Трагедия окончательно вошла в его дом в 1934 году. При загадочных обстоятельствах, после обеда с друзьями, скоропостижно скончался его любимый сын, Максим Пешков, молодой, полный сил человек. Многие, включая самого Горького, подозревали, что это было убийство. Говорили, что Сталин, опасаясь, что популярный сын знаменитого писателя может стать альтернативным центром влияния, приказал устранить его. После смерти сына Горький словно сломался. Он ушел в себя, много болел. А 18 июня 1936 года не стало и его. Официальное сообщение гласило: смерть наступила от воспаления легких на фоне давней чахотки. Но почти сразу поползли слухи. На знаменитом Третьем московском процессе 1938 года бывших высокопоставленных чекистов Генриха Ягоду и других обвинили, среди прочего, в организации убийства Максима Горького по заданию Троцкистско-бухаринского блока. По версии обвинения, врачи-вредители ускорили смерть писателя. Позже возникла и другая, еще более мрачная версия: что к смерти мог быть напрямую причастен Сталин, для которого старый, уставший, но все еще обладавший огромным моральным авторитетом Горький стал неудобен накануне новых, еще более страшных чисток. Правду мы, вероятно, уже никогда не узнаем. Его смерть, как и его жизнь, окутана тайной. Его мозг был извлечен для изучения в Институте мозга, а прах с почестями помещен в Кремлевскую стену. Так завершилось превращение живого, страдающего, ищущего человека Алексея Пешкова в холодный, неприкосновенный памятник Максиму Горькому.

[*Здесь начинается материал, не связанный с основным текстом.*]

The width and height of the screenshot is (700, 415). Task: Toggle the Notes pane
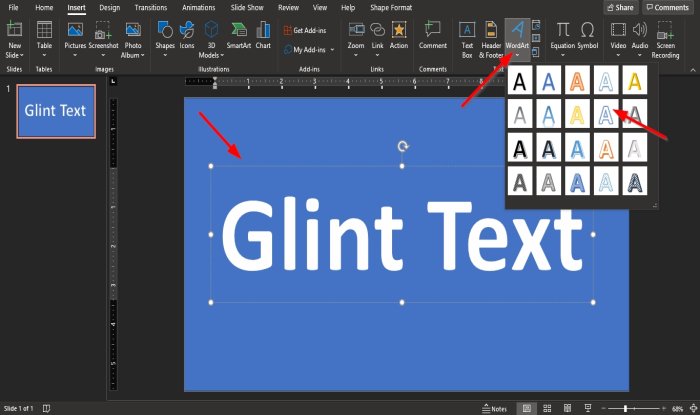(x=495, y=408)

Так кем же он был в итоге? Героем или предателем своих идеалов? Жертвой или соучастником? Пожалуй, самое точное слово — трагическая фигура. Он был порождением своей эпохи во всей ее чудовищной сложности. Выходец из самых низов, он своим талантом и волей пробился на самый верх. Он искренне ненавидел несправедливость и хотел лучшей доли для простого человека. Он обладал мужеством открыто спорить с Лениным в разгар красного террора. Но он же обладал и слабостью — жаждал признания, тосковал по родине, хотел верить в светлый миф, который ему подсовывали. Он пытался служить искусству и народу, но оказался в услужении у государственной машины, которая использовала его имя для прикрытия своих преступлений. Он был художником, которого поглотила политика. Он был "буревестником", которого приручили и посадили в роскошную клетку. Его история — это не черное и не белое. Это суровый урок о том, как трудно сохранить внутреннюю свободу и чистоту совести, когда вокруг бушуют исторические бури. Это история о цене компромисса и о том, что даже самые великие люди не защищены от ошибок и заблуждений. Максим Горький — это не просто имя в учебнике. Это многогранный, глубоко противоречивый человек, чья жизнь заставляет нас задуматься об отношениях художника и власти, идеала и реальности, веры и предательства. И в этом его вечная, неудобная, горькая правда.